Shumski v. Loya

In an action to recover damages for medical malpractice, etc., nonparties Edwards Superstores and First National Supermar*717kets appeal from an order of the Supreme Court, Suffolk County (Tanenbaum, J.), entered August 10, 2007, which granted the plaintiffs’ motion pursuant to Workers’ Compensation Law § 29 (5) for judicial approval of the voluntary discontinuance of the action, nunc pro tunc.

Ordered that the order is affirmed, with costs.
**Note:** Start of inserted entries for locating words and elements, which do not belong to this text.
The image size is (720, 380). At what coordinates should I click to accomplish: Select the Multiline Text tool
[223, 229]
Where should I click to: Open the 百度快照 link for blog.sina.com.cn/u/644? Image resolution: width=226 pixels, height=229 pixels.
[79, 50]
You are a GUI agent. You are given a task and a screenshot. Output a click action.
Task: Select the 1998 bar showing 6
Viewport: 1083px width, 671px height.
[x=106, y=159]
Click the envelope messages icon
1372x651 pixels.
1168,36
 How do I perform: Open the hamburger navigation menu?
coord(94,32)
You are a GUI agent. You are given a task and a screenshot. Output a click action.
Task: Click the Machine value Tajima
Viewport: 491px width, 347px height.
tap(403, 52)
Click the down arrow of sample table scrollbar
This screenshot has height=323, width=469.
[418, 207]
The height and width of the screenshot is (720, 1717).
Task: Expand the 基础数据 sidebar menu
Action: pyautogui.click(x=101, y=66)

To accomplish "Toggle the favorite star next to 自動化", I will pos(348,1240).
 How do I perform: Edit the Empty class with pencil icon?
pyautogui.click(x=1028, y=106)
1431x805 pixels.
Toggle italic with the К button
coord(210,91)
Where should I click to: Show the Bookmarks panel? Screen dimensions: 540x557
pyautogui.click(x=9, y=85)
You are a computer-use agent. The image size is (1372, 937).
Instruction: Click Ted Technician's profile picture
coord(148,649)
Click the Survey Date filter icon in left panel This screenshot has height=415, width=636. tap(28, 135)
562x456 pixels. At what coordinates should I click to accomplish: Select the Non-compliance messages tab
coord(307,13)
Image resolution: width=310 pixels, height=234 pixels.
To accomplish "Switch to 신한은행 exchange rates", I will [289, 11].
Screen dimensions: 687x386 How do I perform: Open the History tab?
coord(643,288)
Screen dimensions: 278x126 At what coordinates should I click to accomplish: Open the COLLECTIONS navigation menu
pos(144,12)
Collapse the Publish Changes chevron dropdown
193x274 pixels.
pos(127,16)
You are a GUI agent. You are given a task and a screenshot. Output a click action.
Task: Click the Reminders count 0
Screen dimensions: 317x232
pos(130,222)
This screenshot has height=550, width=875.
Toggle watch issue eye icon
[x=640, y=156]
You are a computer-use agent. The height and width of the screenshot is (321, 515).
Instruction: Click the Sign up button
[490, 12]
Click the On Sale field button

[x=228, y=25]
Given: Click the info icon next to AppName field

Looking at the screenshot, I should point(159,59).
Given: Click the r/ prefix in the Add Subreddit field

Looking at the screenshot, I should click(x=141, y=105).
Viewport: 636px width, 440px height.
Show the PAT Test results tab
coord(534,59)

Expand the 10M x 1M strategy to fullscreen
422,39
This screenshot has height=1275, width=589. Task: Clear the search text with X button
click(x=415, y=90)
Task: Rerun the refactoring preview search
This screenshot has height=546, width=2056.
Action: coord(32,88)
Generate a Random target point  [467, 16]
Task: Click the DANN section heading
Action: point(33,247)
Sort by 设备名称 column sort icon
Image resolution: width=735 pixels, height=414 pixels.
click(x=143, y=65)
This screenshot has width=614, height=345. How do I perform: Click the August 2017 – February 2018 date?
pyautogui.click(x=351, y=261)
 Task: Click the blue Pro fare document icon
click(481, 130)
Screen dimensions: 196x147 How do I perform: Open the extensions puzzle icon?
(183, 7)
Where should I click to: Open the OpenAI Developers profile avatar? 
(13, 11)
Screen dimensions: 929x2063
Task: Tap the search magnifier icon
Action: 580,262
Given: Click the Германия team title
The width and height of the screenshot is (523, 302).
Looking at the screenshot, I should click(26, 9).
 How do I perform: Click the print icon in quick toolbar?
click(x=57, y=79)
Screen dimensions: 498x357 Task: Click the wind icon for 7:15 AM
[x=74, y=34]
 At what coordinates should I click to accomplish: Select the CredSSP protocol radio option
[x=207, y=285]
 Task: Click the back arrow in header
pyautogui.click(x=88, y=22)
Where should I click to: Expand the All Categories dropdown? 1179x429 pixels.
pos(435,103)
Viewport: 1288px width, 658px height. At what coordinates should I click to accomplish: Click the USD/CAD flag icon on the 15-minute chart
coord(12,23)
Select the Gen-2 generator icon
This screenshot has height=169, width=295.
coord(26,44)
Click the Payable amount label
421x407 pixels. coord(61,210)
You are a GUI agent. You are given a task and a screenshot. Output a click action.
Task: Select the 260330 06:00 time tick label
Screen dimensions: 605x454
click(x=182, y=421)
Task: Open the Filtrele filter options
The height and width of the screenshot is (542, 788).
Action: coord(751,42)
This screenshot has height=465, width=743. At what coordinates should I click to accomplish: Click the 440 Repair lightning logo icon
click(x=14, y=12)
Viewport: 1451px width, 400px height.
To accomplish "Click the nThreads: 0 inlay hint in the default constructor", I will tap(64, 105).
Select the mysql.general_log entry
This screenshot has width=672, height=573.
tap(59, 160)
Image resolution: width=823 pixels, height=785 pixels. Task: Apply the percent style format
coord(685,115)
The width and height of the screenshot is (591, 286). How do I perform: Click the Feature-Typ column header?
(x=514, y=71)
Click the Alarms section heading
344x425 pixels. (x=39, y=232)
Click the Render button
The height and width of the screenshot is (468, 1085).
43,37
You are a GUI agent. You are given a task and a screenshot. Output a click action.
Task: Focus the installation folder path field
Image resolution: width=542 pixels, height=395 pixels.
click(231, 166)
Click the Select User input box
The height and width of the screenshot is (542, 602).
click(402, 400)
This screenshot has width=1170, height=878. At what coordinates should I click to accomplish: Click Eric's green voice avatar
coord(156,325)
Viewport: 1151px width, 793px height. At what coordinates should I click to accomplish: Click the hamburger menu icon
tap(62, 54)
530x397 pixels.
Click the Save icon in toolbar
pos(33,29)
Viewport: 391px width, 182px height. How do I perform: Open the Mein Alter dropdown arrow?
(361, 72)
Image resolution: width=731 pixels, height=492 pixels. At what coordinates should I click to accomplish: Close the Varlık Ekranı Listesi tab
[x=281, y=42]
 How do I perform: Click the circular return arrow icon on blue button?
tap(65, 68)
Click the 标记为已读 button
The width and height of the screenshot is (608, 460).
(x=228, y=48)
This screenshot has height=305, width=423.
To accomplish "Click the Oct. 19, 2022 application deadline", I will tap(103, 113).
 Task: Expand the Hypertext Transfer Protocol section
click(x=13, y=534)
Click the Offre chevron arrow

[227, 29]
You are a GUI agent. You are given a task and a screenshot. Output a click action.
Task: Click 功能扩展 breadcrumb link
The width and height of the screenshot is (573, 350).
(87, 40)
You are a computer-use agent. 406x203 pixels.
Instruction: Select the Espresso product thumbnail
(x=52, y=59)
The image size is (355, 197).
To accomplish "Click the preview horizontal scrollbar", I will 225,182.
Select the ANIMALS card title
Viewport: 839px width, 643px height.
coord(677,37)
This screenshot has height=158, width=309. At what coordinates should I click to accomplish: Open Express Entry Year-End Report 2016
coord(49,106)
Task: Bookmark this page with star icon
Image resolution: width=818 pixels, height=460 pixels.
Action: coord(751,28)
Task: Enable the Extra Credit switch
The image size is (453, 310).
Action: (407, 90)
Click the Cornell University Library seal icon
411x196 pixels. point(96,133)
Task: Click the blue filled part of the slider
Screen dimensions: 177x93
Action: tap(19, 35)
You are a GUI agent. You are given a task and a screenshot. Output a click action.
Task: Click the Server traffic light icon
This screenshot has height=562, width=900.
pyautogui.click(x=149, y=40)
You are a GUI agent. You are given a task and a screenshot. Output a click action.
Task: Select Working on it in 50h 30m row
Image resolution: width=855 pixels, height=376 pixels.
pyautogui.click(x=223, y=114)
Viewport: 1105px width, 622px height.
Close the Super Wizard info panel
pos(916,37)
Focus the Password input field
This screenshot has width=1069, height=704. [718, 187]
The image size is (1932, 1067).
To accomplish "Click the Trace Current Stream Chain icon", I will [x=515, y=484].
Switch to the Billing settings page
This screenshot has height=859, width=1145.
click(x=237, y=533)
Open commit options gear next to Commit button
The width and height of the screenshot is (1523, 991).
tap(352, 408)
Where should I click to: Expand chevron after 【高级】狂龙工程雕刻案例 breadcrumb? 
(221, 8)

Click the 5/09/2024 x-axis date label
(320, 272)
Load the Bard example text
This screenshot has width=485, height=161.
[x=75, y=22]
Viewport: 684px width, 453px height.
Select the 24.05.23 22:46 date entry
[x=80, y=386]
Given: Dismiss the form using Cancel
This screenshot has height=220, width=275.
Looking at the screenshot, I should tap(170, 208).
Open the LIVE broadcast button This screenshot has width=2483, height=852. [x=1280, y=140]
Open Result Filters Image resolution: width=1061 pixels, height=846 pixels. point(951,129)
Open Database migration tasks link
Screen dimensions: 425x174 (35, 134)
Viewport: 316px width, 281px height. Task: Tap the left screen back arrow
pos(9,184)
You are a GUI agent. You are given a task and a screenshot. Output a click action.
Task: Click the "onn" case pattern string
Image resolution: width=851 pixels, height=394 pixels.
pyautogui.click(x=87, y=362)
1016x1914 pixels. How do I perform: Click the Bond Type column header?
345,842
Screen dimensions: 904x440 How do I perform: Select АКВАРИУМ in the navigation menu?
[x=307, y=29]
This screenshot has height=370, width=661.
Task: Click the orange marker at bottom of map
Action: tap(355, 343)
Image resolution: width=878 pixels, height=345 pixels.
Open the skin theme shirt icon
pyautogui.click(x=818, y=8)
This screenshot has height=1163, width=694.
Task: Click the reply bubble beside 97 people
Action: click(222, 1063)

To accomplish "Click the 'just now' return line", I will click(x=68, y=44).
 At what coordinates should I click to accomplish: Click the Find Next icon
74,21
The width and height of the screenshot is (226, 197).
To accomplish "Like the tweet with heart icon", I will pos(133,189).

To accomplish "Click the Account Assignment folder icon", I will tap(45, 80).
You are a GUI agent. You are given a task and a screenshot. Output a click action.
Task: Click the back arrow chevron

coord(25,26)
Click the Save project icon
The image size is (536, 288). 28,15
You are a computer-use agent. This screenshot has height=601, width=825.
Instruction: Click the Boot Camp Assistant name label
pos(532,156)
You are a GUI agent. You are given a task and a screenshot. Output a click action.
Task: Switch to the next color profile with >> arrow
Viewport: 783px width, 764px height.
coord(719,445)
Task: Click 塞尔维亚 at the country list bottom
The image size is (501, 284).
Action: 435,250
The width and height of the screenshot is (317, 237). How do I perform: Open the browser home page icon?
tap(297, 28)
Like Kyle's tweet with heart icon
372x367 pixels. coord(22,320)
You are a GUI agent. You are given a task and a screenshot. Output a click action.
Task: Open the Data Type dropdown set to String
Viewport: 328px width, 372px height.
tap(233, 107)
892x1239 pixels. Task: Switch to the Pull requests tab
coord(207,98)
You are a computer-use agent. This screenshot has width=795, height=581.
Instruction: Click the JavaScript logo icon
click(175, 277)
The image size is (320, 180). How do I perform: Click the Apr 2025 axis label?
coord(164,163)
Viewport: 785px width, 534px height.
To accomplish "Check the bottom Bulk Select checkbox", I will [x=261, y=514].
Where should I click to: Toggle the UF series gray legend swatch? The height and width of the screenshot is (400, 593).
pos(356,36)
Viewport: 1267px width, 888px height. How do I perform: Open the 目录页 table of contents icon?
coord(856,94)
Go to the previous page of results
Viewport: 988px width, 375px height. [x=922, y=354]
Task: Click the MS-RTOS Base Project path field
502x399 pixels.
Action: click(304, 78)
A motion for judicial approval pursuant to Workers’ Compensation Law § 29 (5) is addressed to the sound discretion of the Supreme Court (see Matter of Reynar v Village of Sloatsburg, 17 AD3d 601, 602 [2005]; Singh v Ross, 12 AD3d 498 [2004]; Zamfino v Furman, 1 AD3d 591, 592 [2003]; Matter of Banks v National Union Ins. Co., 304 AD2d 573 [2003]). Here, the plaintiffs successfully demonstrated that their delay in seeking judicial approval of their discontinuance of this medical malpractice action was based on their good faith, reasonable belief that the carrier’s consent to the discontinuance already had been obtained or was unnecessary under the circumstances (see generally Matter of Cosgrove v County of Ulster, 51 AD3d 1326 [2008]; DeRosa v Petrylak, 290 AD2d 596 [2002]; Matter of Stiffen v CNA Ins. Cos., 282 AD2d 991 [2001]). Moreover, the plaintiffs established that the discontinuance of the action was reasonable given the complete lack of expert medical evidence to support it, and there is no discernible prejudice to the appellants as a result of the discontinuance (see e.g. Matter of Snyder v CNA Ins. Cos., 25 AD3d 1055 [2006]). Accordingly, the Supreme Court providently exercised its broad discretion in approving the discontinuance (see generally Matter of Reynar v Village of Sloatsburg, 17 AD3d 601 [2005]; Matter of Banks v National Union Ins. Co., 304 AD2d 573 [2003]). Mastro, J.P., Angiolillo, Garni and Eng, JJ., concur.